● **Required work**:
Filter the records below and copy out every line that contains the string "location".

● **Excerpted data**:
◆ ◆ ◆ ◆

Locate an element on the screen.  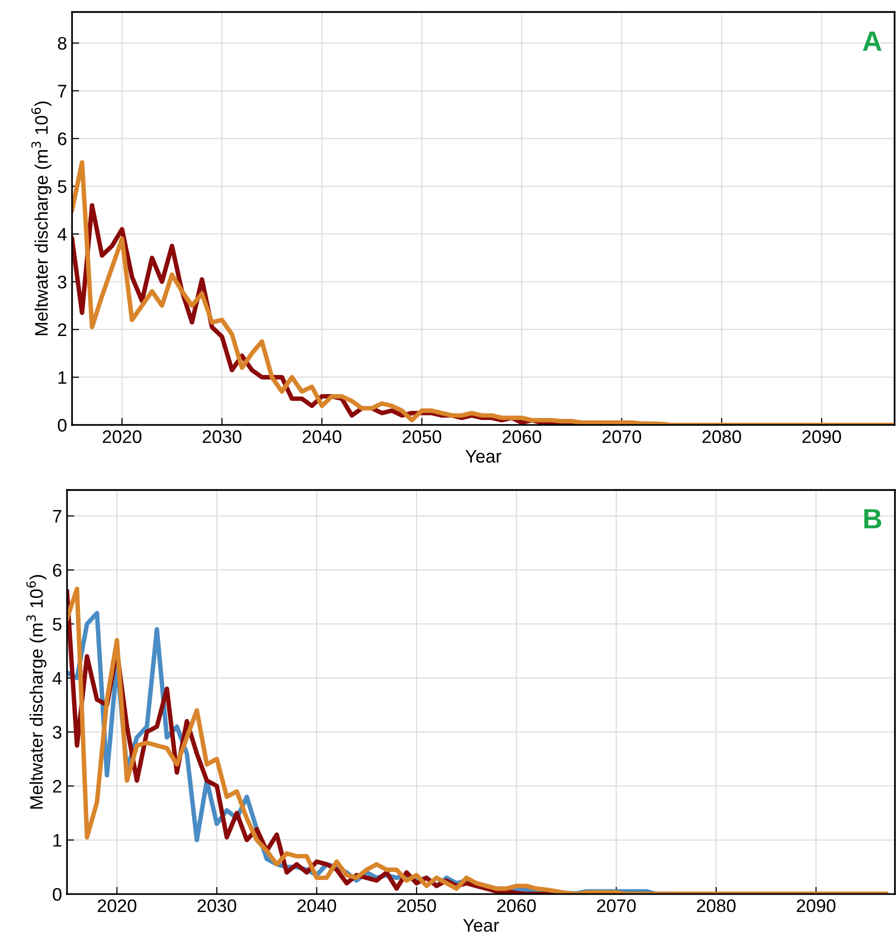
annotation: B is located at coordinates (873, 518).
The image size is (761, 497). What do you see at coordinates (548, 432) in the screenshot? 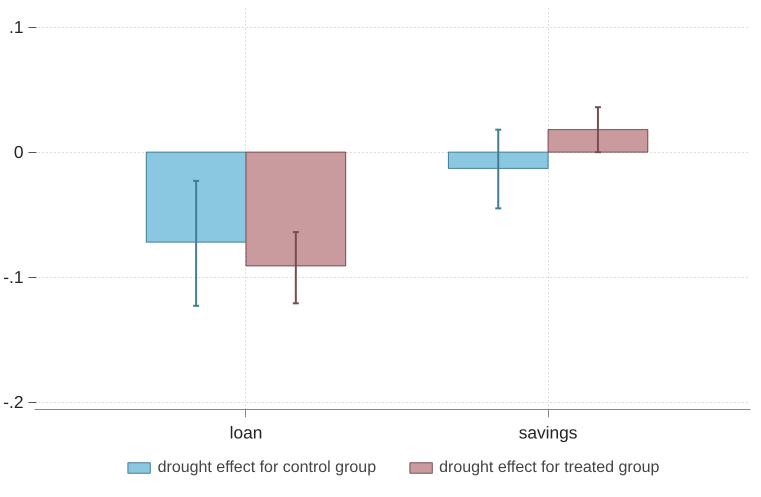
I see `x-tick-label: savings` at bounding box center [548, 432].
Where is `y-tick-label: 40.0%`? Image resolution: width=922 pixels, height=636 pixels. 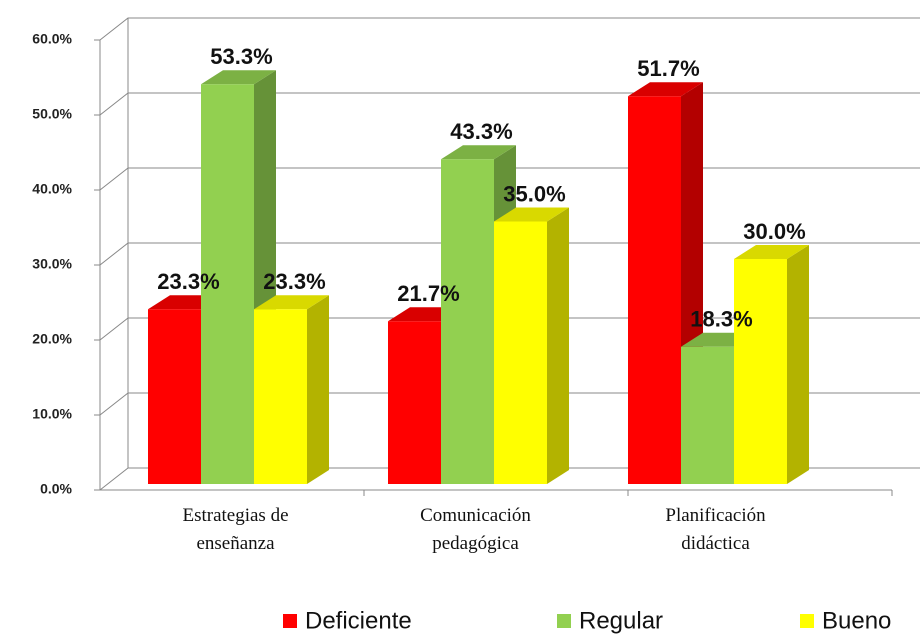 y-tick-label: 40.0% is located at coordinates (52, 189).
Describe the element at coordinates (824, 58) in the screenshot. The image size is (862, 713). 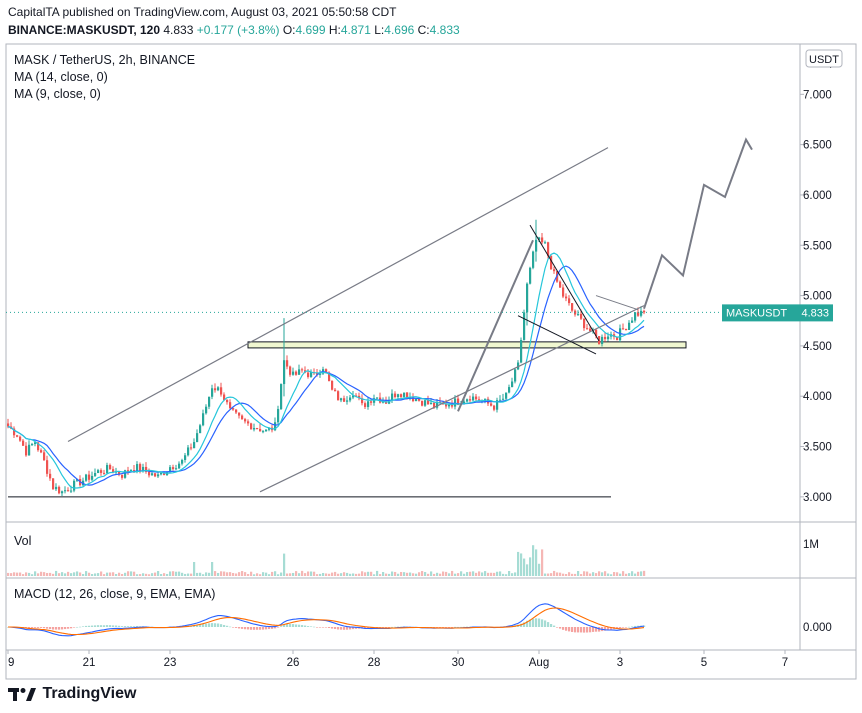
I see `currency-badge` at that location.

◆ ◆ ◆ ◆

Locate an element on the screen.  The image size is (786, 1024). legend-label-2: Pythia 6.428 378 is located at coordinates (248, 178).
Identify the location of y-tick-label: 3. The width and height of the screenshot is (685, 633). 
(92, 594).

◆ ◆ ◆ ◆

● **Completed task**:
I see `currency-badge` at that location.
Identify the location of y-tick-label: 3. The width and height of the screenshot is (685, 633). 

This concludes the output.